Plaintiff-Appellant G&C is a Texas general partnership engaged in the
farming business. Defendant-Appellee Farmland is a California corporation
engaged in the business of leasing farmland for landowners. On June 7, 2007,
G&C and Farmland entered into an Agricultural Sublease (the “Lease”)
involving over 5,000 acres of farmland in Yoakum County, Texas (the
“Property”). The term of the Lease was for five years. G&C took possession of
the Property in 2007 and maintained possession until the expiration of the
Lease’s term at the end of the fifth crop season in 2011.
At the time that G&C took possession of the property, the irrigation
system on the property was run by diesel-powered generators. Despite the
unavailability of electricity at the time of contracting, Farmland’s agents
represented to G&C that Farmland intended to make electricity available to
power the irrigation system by the second year. According to G&C, Farmland’s
agent David Baughman represented that “within a year, we will have
[electricity]. We probably won’t get it this year, but by our second year we are
going to get the electricity put in this farm. We already have the money set
back in an account to do that. And that is our intentions [sic].”

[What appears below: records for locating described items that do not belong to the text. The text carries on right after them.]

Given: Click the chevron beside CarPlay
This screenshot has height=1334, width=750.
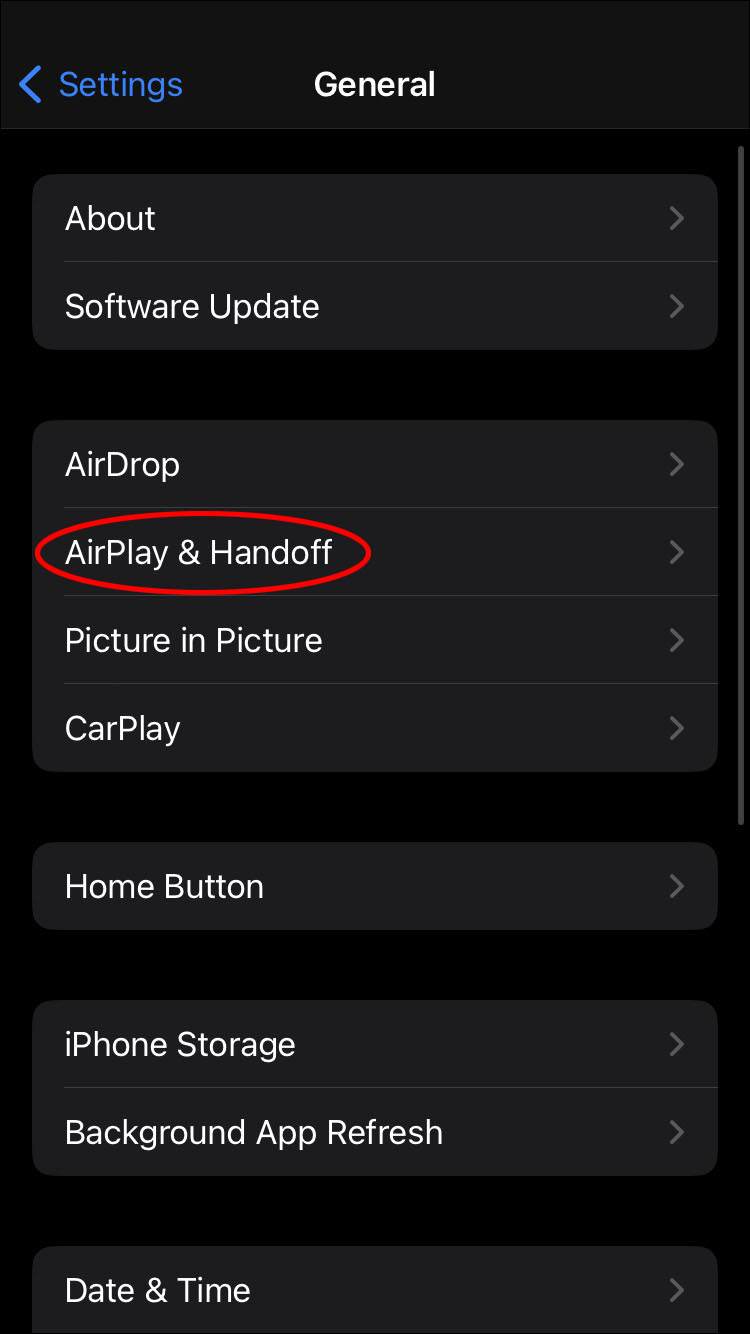Looking at the screenshot, I should coord(677,728).
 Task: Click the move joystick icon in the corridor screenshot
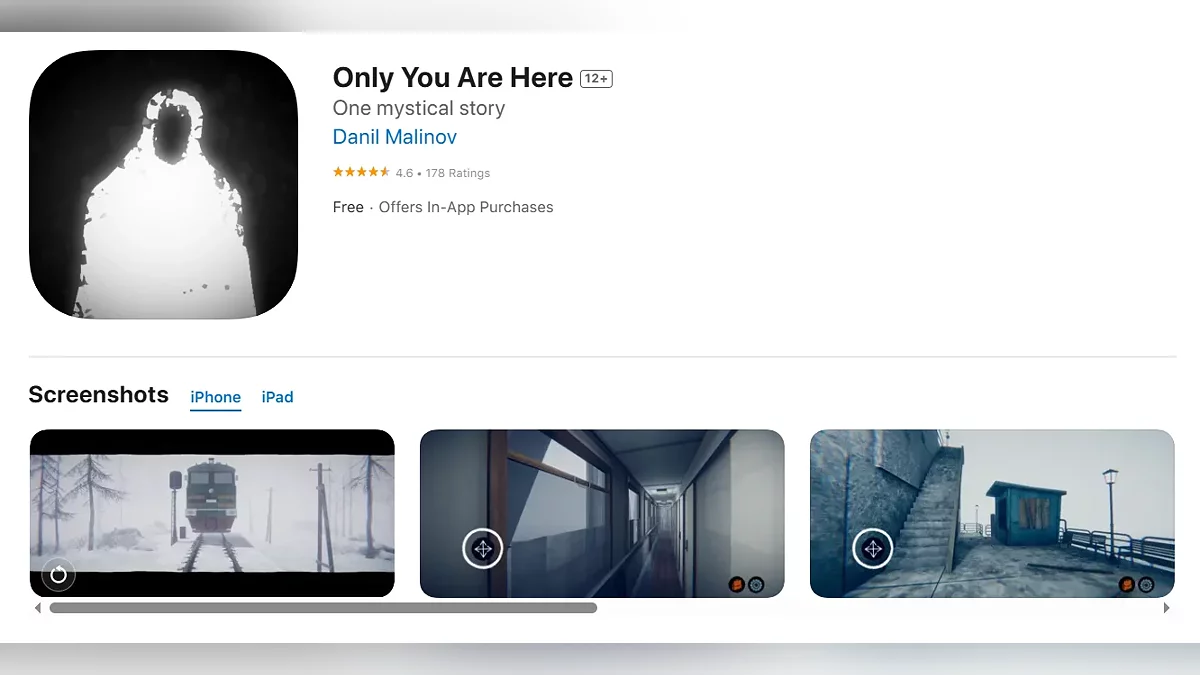[x=483, y=548]
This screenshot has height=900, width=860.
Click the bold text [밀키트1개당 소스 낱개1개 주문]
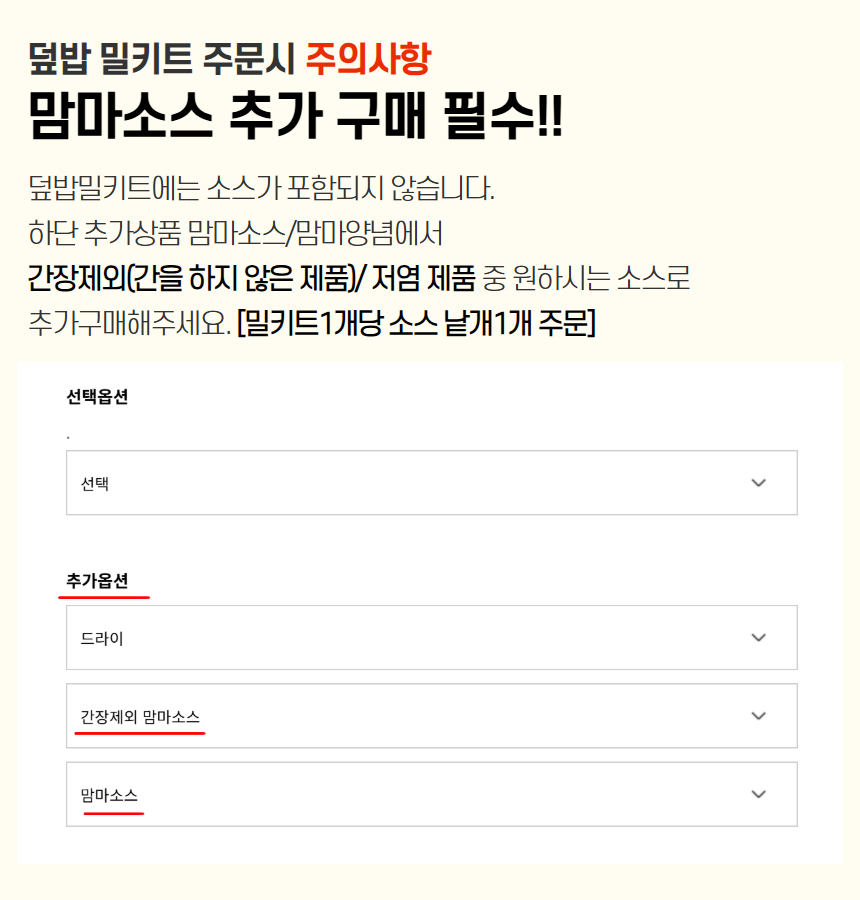tap(416, 324)
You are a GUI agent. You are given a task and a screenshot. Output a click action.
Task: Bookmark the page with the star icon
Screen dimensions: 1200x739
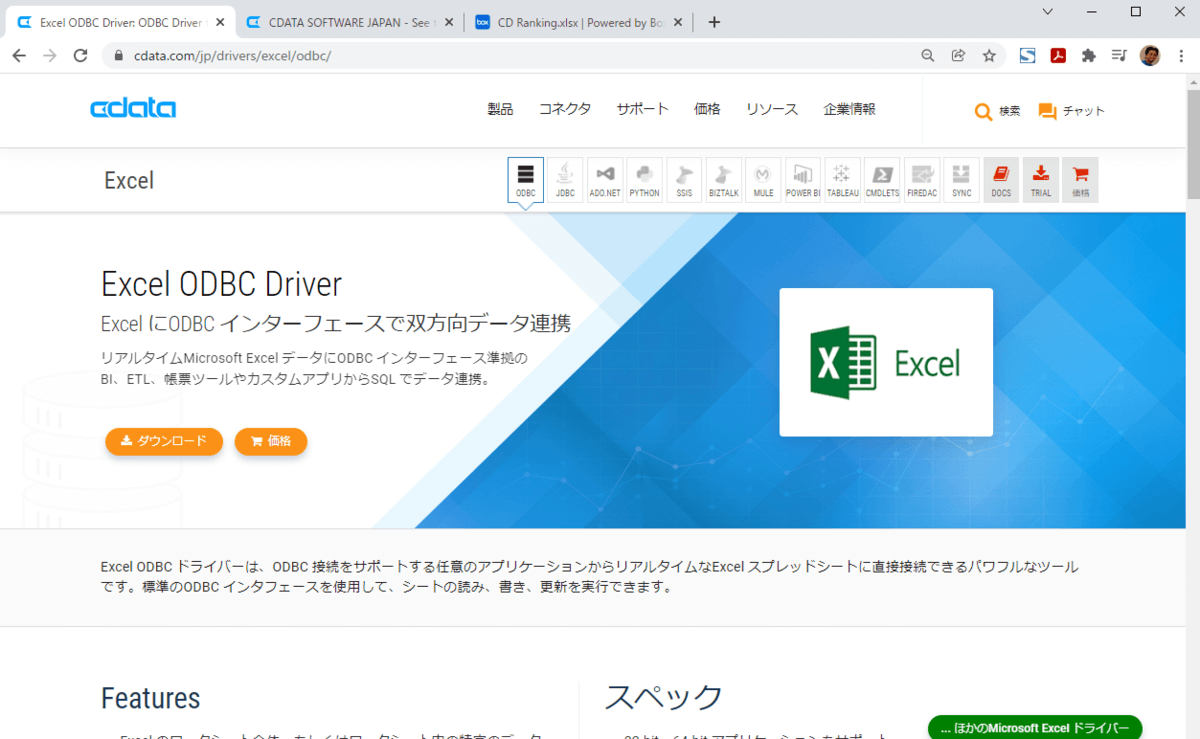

During the term of the Lease, Farmland’s agents made numerous
attempts to have electrical services extended to the Property. Specifically,
Farmland’s agents engaged in multiple negotiations with the Lea County
Electrical Cooperative, the local electric supplier, to have electricity provided
to the Property. Despite these efforts, electrical services were not extended to
the Property until the fifth year of the Lease. Consequently, for almost the
entirety of the Lease’s term, the irrigation system on the Property was powered
by diesel-powered generators, which far exceeded the cost of those powered by
electricity.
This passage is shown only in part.